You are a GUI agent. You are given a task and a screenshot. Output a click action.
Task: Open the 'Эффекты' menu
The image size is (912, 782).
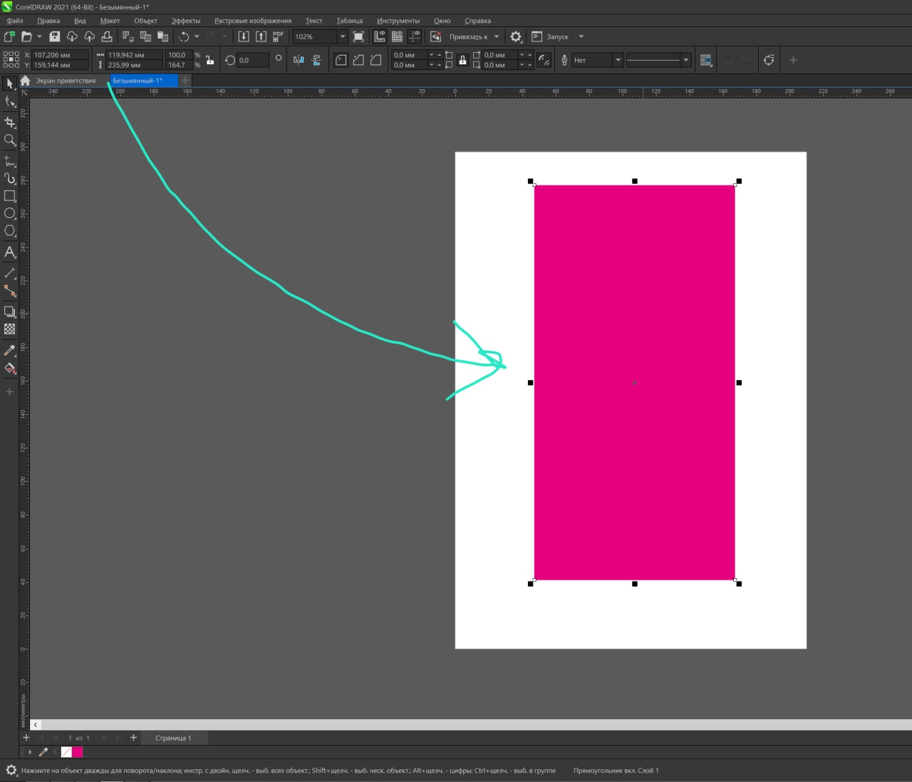[x=185, y=21]
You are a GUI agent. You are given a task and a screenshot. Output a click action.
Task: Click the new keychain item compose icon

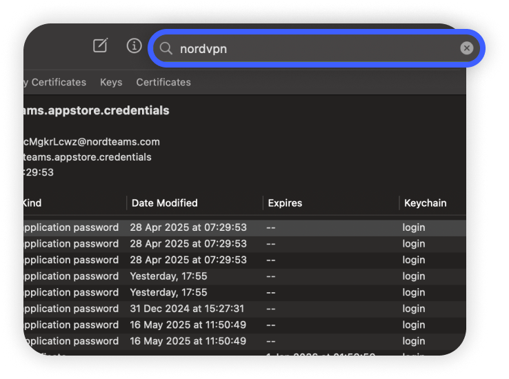(101, 46)
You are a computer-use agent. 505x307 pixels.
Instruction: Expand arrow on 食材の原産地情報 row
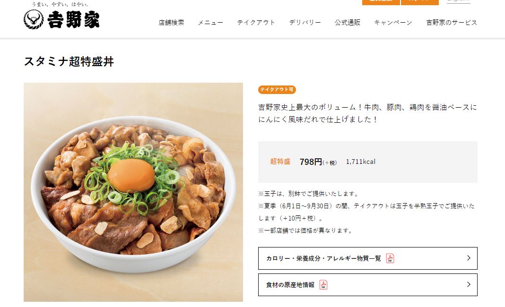(469, 284)
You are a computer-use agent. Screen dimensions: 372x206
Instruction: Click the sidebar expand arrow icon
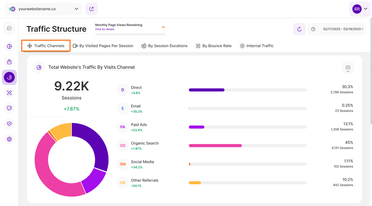(9, 28)
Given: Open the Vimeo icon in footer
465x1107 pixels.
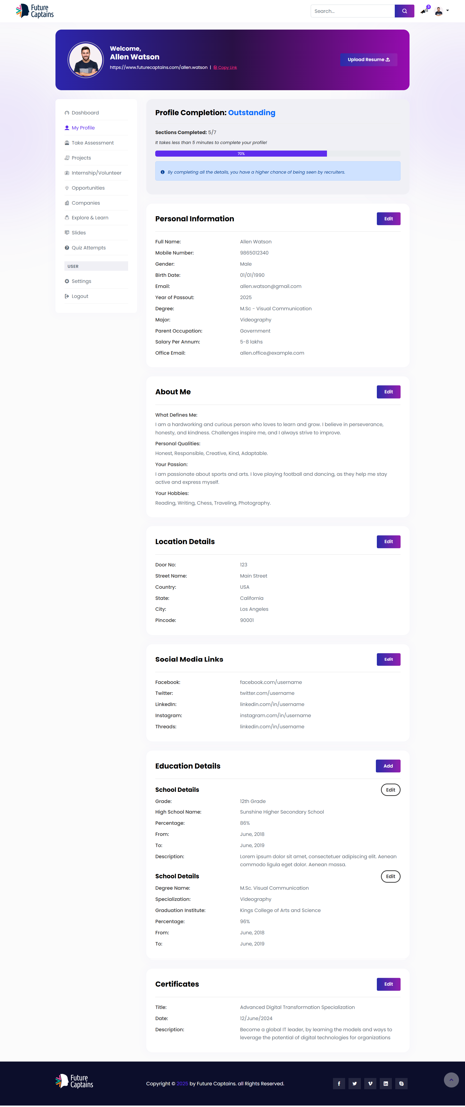Looking at the screenshot, I should click(x=370, y=1083).
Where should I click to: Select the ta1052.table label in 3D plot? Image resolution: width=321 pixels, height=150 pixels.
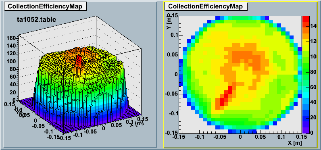click(x=36, y=20)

══════════════════════════════

## Task requirements
Your task is a word-for-word transcription of the entries, leaving out all pictures.

## Exercise solution
You are a GUI agent. You are given a task and a screenshot. Output a click action.
Task: Open the 'Эффекты' menu
The image size is (912, 782).
[x=185, y=21]
You are a GUI agent. You are given a task and a screenshot. Output a click action.
Task: Click the new keychain item compose icon

(101, 46)
You are a computer-use agent. 505x307 pixels.
Instruction: Expand arrow on 食材の原産地情報 row
(469, 284)
You are a computer-use agent. Screen dimensions: 372x206
Instruction: Click the sidebar expand arrow icon
(9, 28)
Given: Open the Vimeo icon in footer
465x1107 pixels.
Looking at the screenshot, I should click(x=370, y=1083).
Where should I click to: Select the ta1052.table label in 3D plot? Image resolution: width=321 pixels, height=150 pixels.
click(x=36, y=20)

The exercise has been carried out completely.